There are several limitations in our approach. Our study was cross-sectional, which precludes conclusions regarding causality between brain abnormalities and symptomatology. It remains to be determined whether these localized structural abnormalities represent premorbid vulnerability or trauma-related changes. Another limitation is related to our sample, which consisted of predominantly male participants, with women only comprising 11% of the total sample. This could limit the generalizability of our findings to women. Medication status as well as co-morbid psychiatric and substance abuse disorders were not excluded so that our sample was representative of the PTSD population, although this limits internal validity. Additionally, the sample size did not permit the inclusion of all 11 potential confounds in the primary analysis. Thus, we only included the two main putative confounds (age and intracranial volume), while the remaining variables were assessed in a post hoc fashion which should be interpreted with caution.
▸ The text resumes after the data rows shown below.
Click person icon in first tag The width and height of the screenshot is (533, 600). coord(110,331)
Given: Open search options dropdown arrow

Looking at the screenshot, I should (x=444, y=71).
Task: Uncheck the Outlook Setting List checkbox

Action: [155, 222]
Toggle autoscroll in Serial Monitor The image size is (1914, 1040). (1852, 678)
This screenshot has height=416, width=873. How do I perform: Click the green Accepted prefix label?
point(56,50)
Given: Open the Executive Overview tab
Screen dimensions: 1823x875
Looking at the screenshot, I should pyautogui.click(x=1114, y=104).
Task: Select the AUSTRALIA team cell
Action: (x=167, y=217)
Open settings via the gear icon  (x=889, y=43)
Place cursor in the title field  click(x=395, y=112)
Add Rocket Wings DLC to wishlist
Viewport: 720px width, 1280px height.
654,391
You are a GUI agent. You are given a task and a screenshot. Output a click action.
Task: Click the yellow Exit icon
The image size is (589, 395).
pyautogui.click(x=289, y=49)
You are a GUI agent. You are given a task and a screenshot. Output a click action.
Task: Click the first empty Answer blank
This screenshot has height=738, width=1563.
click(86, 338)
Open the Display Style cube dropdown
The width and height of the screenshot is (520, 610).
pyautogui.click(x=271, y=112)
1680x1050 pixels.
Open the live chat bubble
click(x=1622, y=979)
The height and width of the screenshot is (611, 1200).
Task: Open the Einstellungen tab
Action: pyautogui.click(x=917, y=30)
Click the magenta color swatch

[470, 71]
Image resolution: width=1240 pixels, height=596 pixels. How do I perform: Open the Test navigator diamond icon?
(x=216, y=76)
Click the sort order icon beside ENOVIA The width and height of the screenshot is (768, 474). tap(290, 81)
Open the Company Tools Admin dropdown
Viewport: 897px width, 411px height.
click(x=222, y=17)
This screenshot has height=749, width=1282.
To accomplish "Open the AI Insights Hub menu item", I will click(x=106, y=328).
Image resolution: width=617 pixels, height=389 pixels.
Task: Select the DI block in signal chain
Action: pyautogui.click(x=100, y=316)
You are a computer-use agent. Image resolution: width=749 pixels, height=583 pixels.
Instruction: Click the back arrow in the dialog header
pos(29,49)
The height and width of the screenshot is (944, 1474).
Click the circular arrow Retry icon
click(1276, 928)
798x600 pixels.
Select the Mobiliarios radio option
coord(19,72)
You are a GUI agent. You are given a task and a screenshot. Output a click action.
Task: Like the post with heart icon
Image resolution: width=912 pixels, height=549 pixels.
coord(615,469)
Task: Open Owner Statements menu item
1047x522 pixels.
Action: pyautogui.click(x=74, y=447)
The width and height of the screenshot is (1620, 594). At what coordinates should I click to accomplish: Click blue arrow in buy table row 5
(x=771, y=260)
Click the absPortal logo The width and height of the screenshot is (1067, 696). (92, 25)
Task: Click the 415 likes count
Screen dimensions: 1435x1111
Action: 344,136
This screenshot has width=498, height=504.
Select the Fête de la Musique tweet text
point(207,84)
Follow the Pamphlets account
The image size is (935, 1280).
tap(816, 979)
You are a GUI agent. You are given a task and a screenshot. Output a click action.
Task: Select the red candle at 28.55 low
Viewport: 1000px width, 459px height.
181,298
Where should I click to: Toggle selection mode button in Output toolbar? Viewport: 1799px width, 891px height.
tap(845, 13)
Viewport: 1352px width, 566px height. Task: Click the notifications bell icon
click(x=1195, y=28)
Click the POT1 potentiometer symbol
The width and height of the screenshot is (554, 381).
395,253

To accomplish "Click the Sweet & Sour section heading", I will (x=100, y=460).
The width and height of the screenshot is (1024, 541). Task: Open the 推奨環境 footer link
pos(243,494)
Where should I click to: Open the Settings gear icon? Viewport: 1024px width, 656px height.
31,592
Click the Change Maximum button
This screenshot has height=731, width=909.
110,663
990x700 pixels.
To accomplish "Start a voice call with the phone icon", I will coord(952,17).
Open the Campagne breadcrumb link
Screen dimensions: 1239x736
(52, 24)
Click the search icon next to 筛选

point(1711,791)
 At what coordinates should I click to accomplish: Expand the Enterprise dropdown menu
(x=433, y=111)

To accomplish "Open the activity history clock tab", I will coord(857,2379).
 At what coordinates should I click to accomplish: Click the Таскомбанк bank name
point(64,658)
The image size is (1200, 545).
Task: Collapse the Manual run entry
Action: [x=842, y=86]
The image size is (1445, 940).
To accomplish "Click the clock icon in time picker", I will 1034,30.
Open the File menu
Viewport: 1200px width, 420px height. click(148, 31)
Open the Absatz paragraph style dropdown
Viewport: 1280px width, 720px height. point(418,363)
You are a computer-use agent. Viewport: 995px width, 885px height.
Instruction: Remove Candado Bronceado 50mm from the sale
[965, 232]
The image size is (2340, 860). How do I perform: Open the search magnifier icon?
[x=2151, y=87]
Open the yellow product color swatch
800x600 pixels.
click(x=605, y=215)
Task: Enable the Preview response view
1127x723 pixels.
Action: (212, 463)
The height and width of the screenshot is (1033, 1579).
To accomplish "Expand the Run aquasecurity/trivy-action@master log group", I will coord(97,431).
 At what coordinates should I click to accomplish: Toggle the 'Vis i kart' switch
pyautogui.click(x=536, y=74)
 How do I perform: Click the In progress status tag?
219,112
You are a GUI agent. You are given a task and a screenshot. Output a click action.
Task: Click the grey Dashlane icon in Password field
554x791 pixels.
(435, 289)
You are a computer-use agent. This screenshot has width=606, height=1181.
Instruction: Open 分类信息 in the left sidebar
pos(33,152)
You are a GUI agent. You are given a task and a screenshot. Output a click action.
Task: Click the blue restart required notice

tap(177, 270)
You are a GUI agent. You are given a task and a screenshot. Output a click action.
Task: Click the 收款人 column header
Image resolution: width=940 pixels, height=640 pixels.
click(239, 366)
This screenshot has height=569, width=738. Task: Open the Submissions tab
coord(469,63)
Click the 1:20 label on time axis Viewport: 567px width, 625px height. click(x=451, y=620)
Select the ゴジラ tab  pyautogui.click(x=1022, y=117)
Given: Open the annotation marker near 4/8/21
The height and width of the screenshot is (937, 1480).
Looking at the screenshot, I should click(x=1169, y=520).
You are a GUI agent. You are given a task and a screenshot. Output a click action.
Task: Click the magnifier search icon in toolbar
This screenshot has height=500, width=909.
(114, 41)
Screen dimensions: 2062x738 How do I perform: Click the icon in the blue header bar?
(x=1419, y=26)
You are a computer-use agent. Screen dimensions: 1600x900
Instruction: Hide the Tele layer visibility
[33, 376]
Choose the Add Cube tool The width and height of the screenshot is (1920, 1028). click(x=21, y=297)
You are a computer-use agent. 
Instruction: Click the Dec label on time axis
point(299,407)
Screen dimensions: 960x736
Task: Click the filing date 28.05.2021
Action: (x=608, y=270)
All post hoc analyses were conducted on the average volume of indentation detected in the primary vertex analysis. Attempting to control for multiple potential confounds at this level would have reduced the statistical power. It is therefore important to reiterate that the post hoc analyses are not independent[76] and were included solely for the purpose of providing preliminary data to better understand the different factors that might have contributed to these shape changes. The study strengths include the use of a validated neuroimaging approach that allows identification of morphological abnormalities beyond total volume[59] and a dimensional approach to examine the effects of PTSD symptoms across the target population of combat-exposed U.S. Veterans.

In sum, this study makes a unique contribution to the literature by demonstrating shape abnormalities in the anterior part of the hippocampus and the dorsal amygdala, which future studies might use to further explore the neurobiology of PTSD and ultimately guide treatment development. By identifying these abnormalities, our study extends prior research on structural brain abnormalities in PTSD that can be detected using neuroimaging methods.